### Texto extraído
----------------
Por outro lado, é preciso também lembrar que sociedade pluralista e sociedade democrática são coisas distintas, apesar de que um estado moderno só pode ser uma democracia pluralista. Nesse sentido, a teoria democrática se contrasta com o poder autocrático, enquanto a teoria pluralista se o contrasta com o poder monocrático, ou seja, no estado moderno o abuso de poder é combatido em dois fronts. No contexto, a falha da democracia representativa consiste na formação de oligarquias, o que somente pode ser corrigido pela existência de uma pluralidade de oligarquias, o que faz com que o poder não seja apenas distribuído como também controlado, demonstrando-se a importância da liberdade no dissenso.
Portanto, a liberdade em discordar precisa de uma sociedade pluralista, o que permite maior distribuição de poder e, assim, viabiliza a democratização da sociedade civil, o que, em última análise, alarga a democracia política.

O Futuro da Democracia

Democracia é um conjunto de regras que prevêem como e quem está autorizado a tomar decisões coletivas, ressaltando-se que todo grupo social é obrigado, para manter a vida coletiva, a tomar decisões que vincule seus membros. Nesse contexto, lembra-se que o estado liberal e o estado democrático são interdependentes, porém têm andado em descompasso nas últimas décadas.
Muito já foi dito sobre as transformações na democracia, suficiente para lotar-se uma biblioteca, parecendo ser útil, portanto, focar-se no contraste entre os ideais democráticos e a democracia real. Considerando-se que a democracia advém de uma visão individualista, a sociedade teria sua constituição como fruto da vontade dos indivíduos, o que decorre de três posições da filosofia sócia moderna: o contratualismo, que sustenta o estado da natureza antes da sociedade civil; a economia política; e a filosofia utilitarista de Benthan a Mill, que parte da idéia de que o alcance do bem comum se dá pela soma dos bens individuais. Pensando no indivíduo soberano, a doutrina democrática imaginou um estado sem intermediários, porém o que vimos na história foi o oposto, com a formação de grupos como protagonistas da vida política na sociedade democrática, o que evidencia que a democracia fundada na soberania popular era o modelo de uma sociedade monista, enquanto a sociedade real é pluralista.
----------------
### Exercício 1
Quais são as três posições da filosofia social moderna que, segundo o texto sobre democracia, originam a visão da sociedade como fruto da vontade dos indivíduos?
### Exercício 2
Segundo o texto sobre democracia, em que consiste a falha da democracia representativa?
### Exercício 3
Continue o texto sobre democracia a partir da última frase apresentada.

### Linhas de dados
----------------
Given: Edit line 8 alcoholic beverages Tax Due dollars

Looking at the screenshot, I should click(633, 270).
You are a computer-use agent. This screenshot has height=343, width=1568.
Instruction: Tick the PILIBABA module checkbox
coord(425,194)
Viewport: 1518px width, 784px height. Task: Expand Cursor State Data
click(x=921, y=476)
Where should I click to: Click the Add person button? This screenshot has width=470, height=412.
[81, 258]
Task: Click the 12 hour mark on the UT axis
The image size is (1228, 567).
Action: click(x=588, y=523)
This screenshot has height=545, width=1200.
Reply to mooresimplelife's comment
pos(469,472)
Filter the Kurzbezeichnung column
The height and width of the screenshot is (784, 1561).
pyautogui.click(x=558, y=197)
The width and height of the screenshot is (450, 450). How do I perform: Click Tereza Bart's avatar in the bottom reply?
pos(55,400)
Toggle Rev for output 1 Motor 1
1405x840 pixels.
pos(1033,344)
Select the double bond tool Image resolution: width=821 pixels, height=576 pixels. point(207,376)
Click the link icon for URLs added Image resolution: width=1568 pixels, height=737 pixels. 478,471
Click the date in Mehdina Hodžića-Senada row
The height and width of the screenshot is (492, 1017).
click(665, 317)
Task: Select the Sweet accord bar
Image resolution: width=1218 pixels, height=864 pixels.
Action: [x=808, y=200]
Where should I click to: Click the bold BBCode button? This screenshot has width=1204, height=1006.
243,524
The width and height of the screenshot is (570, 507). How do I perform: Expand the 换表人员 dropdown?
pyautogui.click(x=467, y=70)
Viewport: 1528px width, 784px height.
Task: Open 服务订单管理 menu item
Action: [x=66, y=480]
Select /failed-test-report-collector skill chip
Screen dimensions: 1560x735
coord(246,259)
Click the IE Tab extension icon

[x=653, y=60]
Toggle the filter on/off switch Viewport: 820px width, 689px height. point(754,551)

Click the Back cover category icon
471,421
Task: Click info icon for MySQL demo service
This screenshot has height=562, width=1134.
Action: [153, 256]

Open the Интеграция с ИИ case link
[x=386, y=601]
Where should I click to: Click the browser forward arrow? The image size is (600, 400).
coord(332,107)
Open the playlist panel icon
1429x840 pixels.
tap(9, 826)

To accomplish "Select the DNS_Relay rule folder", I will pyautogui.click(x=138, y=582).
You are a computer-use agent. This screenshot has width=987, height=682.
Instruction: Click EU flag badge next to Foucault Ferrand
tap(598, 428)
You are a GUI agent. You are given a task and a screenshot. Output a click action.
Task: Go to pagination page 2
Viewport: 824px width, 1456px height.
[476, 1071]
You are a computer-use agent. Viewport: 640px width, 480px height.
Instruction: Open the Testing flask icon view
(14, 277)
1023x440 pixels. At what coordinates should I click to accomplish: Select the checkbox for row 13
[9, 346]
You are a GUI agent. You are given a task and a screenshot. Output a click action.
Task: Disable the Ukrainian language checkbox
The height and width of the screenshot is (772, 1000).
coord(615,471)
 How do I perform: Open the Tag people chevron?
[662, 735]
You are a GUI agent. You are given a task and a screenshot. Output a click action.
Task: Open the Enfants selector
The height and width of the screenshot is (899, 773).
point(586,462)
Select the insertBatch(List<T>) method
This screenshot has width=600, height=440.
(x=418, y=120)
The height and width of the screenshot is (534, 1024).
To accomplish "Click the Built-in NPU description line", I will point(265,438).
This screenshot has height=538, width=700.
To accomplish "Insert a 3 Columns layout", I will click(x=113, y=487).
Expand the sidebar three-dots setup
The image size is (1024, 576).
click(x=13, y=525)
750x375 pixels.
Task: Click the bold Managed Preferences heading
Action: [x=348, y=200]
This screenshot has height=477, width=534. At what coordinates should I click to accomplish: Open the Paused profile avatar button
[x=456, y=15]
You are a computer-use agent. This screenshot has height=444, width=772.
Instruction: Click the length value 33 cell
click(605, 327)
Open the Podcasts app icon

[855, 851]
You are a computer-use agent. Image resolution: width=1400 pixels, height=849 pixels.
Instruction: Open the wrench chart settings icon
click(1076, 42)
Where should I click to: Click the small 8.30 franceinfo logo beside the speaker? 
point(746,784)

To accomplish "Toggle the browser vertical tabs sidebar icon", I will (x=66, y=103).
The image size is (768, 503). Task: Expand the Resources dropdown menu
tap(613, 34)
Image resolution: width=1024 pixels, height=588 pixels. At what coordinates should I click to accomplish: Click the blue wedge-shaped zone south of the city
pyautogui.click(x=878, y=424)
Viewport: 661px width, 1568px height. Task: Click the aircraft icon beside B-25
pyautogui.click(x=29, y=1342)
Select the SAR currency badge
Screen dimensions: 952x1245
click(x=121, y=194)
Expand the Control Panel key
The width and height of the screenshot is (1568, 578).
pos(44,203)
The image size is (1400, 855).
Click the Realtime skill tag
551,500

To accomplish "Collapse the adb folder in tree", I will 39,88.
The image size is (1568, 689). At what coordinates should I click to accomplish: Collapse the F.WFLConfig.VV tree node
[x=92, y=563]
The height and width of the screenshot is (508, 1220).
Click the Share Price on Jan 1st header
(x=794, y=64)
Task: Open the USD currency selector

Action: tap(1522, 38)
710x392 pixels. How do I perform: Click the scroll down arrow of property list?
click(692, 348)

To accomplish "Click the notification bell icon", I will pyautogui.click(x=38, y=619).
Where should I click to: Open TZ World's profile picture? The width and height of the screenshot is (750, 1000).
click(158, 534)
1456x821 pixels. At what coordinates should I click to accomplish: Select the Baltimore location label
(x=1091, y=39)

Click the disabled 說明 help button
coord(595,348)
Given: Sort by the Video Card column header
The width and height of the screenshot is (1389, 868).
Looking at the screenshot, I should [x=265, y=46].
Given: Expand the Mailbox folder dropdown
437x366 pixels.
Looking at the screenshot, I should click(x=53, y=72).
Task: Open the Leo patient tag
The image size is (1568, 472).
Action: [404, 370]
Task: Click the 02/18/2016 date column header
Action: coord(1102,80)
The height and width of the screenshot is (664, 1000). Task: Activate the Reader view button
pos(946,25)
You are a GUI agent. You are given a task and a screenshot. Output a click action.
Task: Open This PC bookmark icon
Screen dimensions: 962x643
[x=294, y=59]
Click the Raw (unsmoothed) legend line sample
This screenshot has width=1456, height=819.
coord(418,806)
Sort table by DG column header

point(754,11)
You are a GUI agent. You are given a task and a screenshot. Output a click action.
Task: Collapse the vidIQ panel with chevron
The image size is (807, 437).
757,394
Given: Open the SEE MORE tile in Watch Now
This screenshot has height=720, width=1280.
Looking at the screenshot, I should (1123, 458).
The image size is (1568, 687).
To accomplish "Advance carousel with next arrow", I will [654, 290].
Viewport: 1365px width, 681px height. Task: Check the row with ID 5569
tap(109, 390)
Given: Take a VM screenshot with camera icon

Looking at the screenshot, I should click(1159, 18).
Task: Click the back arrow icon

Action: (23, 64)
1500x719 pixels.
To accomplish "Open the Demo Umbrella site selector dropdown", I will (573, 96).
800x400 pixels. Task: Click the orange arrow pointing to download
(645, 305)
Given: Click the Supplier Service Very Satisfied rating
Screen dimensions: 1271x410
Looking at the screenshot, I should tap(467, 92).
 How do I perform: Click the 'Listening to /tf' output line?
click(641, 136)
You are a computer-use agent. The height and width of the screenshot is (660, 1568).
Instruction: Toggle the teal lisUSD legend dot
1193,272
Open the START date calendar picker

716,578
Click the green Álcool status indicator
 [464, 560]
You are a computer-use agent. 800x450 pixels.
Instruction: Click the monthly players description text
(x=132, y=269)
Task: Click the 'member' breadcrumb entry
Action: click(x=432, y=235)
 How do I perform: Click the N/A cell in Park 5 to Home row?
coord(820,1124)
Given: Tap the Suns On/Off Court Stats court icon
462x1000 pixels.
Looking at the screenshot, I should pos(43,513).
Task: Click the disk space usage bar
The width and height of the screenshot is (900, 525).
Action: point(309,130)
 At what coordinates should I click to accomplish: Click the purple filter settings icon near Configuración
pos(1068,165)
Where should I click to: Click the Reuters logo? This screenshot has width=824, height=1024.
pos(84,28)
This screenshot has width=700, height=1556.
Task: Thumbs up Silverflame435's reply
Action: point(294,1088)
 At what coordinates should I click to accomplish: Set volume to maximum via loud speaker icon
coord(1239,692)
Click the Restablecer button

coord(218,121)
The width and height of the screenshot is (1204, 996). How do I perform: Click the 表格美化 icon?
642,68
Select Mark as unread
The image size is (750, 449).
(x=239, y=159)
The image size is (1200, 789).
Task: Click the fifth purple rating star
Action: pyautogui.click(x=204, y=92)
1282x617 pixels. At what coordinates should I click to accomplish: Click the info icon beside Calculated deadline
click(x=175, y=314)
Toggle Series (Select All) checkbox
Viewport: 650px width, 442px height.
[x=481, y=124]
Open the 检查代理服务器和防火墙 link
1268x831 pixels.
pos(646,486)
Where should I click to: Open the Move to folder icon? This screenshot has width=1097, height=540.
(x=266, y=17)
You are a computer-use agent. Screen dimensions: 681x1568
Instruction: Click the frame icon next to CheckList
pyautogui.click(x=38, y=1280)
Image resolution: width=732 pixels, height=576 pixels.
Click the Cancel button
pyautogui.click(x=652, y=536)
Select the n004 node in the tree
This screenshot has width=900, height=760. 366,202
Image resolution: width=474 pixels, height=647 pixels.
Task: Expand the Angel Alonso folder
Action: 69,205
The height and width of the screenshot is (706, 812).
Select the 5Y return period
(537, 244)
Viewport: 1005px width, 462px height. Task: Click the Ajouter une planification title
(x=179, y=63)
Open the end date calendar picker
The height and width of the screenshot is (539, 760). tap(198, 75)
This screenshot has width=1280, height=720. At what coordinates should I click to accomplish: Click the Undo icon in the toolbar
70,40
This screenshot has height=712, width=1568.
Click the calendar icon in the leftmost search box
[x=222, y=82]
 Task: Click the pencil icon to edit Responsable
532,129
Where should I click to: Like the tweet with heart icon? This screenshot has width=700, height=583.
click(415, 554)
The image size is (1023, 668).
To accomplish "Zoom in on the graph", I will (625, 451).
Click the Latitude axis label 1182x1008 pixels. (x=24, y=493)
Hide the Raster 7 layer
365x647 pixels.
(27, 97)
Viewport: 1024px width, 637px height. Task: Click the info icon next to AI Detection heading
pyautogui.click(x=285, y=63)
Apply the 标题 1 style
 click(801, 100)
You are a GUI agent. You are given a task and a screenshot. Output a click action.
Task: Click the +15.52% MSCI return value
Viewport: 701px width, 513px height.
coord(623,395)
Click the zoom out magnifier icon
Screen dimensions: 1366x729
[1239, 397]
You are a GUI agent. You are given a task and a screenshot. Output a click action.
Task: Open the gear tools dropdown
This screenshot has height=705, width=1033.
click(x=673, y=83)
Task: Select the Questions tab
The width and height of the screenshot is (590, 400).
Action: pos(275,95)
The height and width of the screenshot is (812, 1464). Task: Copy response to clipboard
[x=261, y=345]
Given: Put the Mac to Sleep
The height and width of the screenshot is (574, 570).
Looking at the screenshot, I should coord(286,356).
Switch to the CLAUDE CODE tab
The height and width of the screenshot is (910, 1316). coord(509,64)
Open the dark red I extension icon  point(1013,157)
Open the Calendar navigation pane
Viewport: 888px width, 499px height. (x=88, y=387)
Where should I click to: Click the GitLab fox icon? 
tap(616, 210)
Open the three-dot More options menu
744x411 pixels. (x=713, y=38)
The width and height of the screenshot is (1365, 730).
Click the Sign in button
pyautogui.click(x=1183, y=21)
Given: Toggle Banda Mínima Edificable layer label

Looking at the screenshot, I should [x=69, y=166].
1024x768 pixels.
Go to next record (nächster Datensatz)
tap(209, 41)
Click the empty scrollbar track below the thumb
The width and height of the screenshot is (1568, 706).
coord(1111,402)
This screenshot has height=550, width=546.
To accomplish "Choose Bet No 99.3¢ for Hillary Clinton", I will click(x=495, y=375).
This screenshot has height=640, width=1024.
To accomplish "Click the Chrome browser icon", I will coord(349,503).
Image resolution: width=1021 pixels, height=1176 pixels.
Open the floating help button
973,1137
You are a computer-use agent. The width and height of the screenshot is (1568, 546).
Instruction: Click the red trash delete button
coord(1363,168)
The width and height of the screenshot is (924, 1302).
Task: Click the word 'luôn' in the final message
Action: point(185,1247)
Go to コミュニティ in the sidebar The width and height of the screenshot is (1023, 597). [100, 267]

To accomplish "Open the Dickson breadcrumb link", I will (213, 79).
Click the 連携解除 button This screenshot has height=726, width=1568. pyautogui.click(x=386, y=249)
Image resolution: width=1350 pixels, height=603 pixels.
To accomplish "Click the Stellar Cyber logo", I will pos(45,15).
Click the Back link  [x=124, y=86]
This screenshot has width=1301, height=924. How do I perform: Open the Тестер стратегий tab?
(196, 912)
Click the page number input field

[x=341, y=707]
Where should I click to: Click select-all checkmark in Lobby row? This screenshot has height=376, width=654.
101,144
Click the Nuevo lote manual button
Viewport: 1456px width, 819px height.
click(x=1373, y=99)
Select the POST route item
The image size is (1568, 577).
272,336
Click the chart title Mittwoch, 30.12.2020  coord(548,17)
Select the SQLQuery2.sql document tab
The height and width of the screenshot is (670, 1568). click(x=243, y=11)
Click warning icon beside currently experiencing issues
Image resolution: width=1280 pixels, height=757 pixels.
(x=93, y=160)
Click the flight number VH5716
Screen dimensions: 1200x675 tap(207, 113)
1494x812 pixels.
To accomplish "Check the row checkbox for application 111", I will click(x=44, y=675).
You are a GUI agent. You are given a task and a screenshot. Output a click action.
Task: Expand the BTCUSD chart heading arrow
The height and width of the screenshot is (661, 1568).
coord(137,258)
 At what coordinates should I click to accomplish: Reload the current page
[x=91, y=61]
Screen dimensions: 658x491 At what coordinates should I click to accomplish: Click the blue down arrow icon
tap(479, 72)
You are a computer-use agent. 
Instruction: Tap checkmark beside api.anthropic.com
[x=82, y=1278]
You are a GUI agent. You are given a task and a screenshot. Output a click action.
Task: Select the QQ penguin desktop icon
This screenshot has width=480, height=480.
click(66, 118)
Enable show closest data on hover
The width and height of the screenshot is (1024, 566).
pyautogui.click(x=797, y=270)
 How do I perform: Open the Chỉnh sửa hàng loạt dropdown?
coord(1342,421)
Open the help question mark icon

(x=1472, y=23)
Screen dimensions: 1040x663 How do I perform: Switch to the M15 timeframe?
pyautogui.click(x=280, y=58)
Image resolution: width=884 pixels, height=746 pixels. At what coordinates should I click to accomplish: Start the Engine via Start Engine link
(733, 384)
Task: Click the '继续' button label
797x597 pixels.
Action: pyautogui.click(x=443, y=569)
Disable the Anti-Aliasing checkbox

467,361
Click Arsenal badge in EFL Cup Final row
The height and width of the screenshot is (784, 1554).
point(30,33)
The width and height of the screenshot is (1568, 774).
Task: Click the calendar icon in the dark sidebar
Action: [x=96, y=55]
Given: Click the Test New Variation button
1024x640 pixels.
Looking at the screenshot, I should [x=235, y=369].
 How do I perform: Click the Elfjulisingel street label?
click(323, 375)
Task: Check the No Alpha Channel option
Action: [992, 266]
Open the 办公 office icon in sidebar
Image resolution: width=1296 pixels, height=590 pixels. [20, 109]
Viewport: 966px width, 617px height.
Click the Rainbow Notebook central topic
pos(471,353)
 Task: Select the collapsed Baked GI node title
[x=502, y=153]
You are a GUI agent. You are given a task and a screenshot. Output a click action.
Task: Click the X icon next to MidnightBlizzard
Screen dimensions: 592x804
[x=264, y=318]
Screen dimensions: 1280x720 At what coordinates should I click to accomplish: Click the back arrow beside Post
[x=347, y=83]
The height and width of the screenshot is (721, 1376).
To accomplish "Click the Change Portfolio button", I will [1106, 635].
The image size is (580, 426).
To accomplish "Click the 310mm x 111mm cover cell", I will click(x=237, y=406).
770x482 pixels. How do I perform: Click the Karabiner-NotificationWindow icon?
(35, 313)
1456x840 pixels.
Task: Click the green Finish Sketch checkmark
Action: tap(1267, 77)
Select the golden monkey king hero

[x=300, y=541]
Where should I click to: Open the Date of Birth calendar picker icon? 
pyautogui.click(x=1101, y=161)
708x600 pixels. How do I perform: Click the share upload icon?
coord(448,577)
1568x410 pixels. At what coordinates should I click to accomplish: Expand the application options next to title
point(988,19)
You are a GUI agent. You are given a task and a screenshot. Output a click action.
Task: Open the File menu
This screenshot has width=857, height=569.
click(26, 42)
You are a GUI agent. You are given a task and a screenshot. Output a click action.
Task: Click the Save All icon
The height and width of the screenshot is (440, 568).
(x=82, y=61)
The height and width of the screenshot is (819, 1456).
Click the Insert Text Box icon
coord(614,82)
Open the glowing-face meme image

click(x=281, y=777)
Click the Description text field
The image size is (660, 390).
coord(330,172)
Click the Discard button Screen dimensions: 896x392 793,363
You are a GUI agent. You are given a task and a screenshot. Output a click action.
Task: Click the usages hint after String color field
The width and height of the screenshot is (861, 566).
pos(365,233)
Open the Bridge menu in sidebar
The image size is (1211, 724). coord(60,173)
----------------
### Resposta esperada 1
O contratualismo, a economia política e a filosofia utilitarista.

### Resposta esperada 2
Na formação de oligarquias.

### Resposta esperada 3
Em verdade, a base da representação política é incompatível com a representação de interesses e, dessa forma, a soberania do rei foi transferida para a da Assembléia por meio de mandatos livres. Esse princípio da representação política, porém, foi reiteradamente desconsiderado, sendo evidente, na prática, a existência de mandatos imperativos, que terminam por representar interesses particulares. Além disso, o poder oligárquico não foi superado e a computadorcracia, que pudesse permitir a superação das oligarquias e o exercício da democracia direta, é uma hipótese ingênua. Até porque, o excesso de participação pode resultar em apatia eleitoral.
De qualquer forma, uma vez conquistado o sufrágio universal, a extensão da democracia deve revelar-se, mais do que na democracia direta, mas da democracia política para a democracia social, pois o grau democrático de uma sociedade deve ser buscado no aumento dos espaços de participação, mais que do número dos que têm esse direito.
Outra dissociação das promessas democráticas e a realidade é a falta de eliminação do poder invisível. Dessa forma, hoje é ainda mais importante o controle público, no momento em que o Estado detém ilimitados poderes de conhecer seus cidadãos, fazendo-se pensar, nesse sentido, sobre o potencial da computadorcracia para os governantes. Até porque se poder tender, em vez de maior controle sobre os governantes, a um maior controle sobre os cidadãos.
Mais uma promessa descumprida refere-se à educação para a cidadania, eis que é evidente a apatia política inclusive nas democracias consolidadas bem como a diminuição do voto de opinião e aumento do voto de permuta, ou voto clientelar, levando a utilização dos direitos políticos em interesses pessoais.
Todos esses défices democráticos são agravados, ainda, pelo fato de que o projeto político democrático foi formulado para sociedades menos complexas que as de hoje, e os problemas atuais exigem competências técnicas cada vez mais especializadas e constituindo o que se pode chamar de tecnocracia, uma antítese da democracia.
Esse contexto levou ao aumento da burocracia e a formação de uma estrutura piramidal do sistema político, com o poder indo do vértice à base, enquanto em uma sociedade democrática o movimento deve ser contrário.
Os défices e obstáculos acima mencionados levaram à chamada “ingovernabilidade” da democracia, justamente porque o estado liberal, que emancipou a sociedade civil do sistema político, permitiu que as demandas livres aumentassem em número e urgência, criando uma defasagem entre o mecanismo da imissão e o mecanismo da emissão, ou seja, a democracia tem demanda fácil e resposta difícil.
[um sistema informatizado de democracia necessita desburocratizar e facilitar o acesso aos serviços do estado, para facilitar e agilizar não somente a demanda, mas também a resposta. A administração pública deve se reestruturar de forma a alcançar uma mudança de cultura.]
Apesar das dificuldades acima mencionadas, estas não foram suficientes para transformar os regimes democráticos em regimes autocráticos.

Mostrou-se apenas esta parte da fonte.